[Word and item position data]

··········

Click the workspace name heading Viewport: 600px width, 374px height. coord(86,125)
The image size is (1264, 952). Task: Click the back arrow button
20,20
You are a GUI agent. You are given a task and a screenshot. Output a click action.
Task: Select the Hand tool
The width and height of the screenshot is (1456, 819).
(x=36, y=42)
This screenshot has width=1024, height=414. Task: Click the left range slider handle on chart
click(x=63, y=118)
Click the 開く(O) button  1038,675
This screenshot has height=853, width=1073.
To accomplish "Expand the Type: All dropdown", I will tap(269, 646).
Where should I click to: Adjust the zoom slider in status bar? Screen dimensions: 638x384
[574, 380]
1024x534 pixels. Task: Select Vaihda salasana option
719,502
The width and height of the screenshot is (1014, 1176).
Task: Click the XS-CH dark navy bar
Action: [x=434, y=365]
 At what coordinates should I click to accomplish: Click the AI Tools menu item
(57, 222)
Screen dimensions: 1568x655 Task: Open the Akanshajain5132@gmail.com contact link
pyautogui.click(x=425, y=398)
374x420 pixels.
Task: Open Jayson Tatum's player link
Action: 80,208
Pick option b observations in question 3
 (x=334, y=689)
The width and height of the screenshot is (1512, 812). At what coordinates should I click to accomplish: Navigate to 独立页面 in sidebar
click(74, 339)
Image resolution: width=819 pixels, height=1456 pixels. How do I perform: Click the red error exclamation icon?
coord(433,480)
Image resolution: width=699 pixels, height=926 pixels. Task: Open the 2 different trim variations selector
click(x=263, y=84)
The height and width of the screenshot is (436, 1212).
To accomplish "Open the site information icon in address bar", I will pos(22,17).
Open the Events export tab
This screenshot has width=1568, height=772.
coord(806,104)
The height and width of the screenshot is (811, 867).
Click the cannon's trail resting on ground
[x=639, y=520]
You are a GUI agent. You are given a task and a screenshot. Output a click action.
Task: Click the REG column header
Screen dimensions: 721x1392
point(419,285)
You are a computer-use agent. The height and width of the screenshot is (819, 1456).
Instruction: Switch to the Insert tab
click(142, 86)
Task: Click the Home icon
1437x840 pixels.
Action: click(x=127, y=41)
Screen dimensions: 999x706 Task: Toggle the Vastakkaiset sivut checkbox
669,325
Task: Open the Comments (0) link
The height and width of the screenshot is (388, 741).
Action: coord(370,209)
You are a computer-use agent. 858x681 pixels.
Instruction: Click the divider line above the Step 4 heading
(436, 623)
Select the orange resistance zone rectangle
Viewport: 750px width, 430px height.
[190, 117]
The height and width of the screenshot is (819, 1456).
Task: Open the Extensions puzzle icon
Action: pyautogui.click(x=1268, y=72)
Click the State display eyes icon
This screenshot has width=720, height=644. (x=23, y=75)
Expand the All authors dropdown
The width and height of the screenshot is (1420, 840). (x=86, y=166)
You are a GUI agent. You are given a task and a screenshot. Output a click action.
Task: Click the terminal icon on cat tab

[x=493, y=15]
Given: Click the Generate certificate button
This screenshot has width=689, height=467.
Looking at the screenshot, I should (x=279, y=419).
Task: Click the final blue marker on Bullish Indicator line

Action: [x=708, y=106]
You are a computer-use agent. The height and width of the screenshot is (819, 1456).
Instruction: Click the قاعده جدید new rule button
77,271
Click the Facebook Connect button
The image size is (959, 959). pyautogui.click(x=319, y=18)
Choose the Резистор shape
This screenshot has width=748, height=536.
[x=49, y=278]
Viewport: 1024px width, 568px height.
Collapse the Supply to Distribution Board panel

··········

_What is being asked_
Retype each of the records above line for line, with no changes.

_Exercise output_
Click the workspace name heading Viewport: 600px width, 374px height. coord(86,125)
The image size is (1264, 952). Task: Click the back arrow button
20,20
You are a GUI agent. You are given a task and a screenshot. Output a click action.
Task: Select the Hand tool
The width and height of the screenshot is (1456, 819).
(x=36, y=42)
This screenshot has width=1024, height=414. Task: Click the left range slider handle on chart
click(x=63, y=118)
Click the 開く(O) button  1038,675
This screenshot has height=853, width=1073.
To accomplish "Expand the Type: All dropdown", I will tap(269, 646).
Where should I click to: Adjust the zoom slider in status bar? Screen dimensions: 638x384
[574, 380]
1024x534 pixels. Task: Select Vaihda salasana option
719,502
The width and height of the screenshot is (1014, 1176).
Task: Click the XS-CH dark navy bar
Action: [x=434, y=365]
 At what coordinates should I click to accomplish: Click the AI Tools menu item
(57, 222)
Screen dimensions: 1568x655 Task: Open the Akanshajain5132@gmail.com contact link
pyautogui.click(x=425, y=398)
374x420 pixels.
Task: Open Jayson Tatum's player link
Action: 80,208
Pick option b observations in question 3
 (x=334, y=689)
The width and height of the screenshot is (1512, 812). At what coordinates should I click to accomplish: Navigate to 独立页面 in sidebar
click(74, 339)
Image resolution: width=819 pixels, height=1456 pixels. How do I perform: Click the red error exclamation icon?
coord(433,480)
Image resolution: width=699 pixels, height=926 pixels. Task: Open the 2 different trim variations selector
click(x=263, y=84)
The height and width of the screenshot is (436, 1212).
To accomplish "Open the site information icon in address bar", I will pos(22,17).
Open the Events export tab
This screenshot has width=1568, height=772.
coord(806,104)
The height and width of the screenshot is (811, 867).
Click the cannon's trail resting on ground
[x=639, y=520]
You are a GUI agent. You are given a task and a screenshot. Output a click action.
Task: Click the REG column header
Screen dimensions: 721x1392
point(419,285)
You are a computer-use agent. The height and width of the screenshot is (819, 1456).
Instruction: Switch to the Insert tab
click(142, 86)
Task: Click the Home icon
1437x840 pixels.
Action: click(x=127, y=41)
Screen dimensions: 999x706 Task: Toggle the Vastakkaiset sivut checkbox
669,325
Task: Open the Comments (0) link
The height and width of the screenshot is (388, 741).
Action: coord(370,209)
You are a computer-use agent. 858x681 pixels.
Instruction: Click the divider line above the Step 4 heading
(436, 623)
Select the orange resistance zone rectangle
Viewport: 750px width, 430px height.
[190, 117]
The height and width of the screenshot is (819, 1456).
Task: Open the Extensions puzzle icon
Action: pyautogui.click(x=1268, y=72)
Click the State display eyes icon
This screenshot has width=720, height=644. (x=23, y=75)
Expand the All authors dropdown
The width and height of the screenshot is (1420, 840). (x=86, y=166)
You are a GUI agent. You are given a task and a screenshot. Output a click action.
Task: Click the terminal icon on cat tab

[x=493, y=15]
Given: Click the Generate certificate button
This screenshot has width=689, height=467.
Looking at the screenshot, I should (x=279, y=419).
Task: Click the final blue marker on Bullish Indicator line

Action: [x=708, y=106]
You are a computer-use agent. The height and width of the screenshot is (819, 1456).
Instruction: Click the قاعده جدید new rule button
77,271
Click the Facebook Connect button
The image size is (959, 959). pyautogui.click(x=319, y=18)
Choose the Резистор shape
This screenshot has width=748, height=536.
[x=49, y=278]
Viewport: 1024px width, 568px height.
Collapse the Supply to Distribution Board panel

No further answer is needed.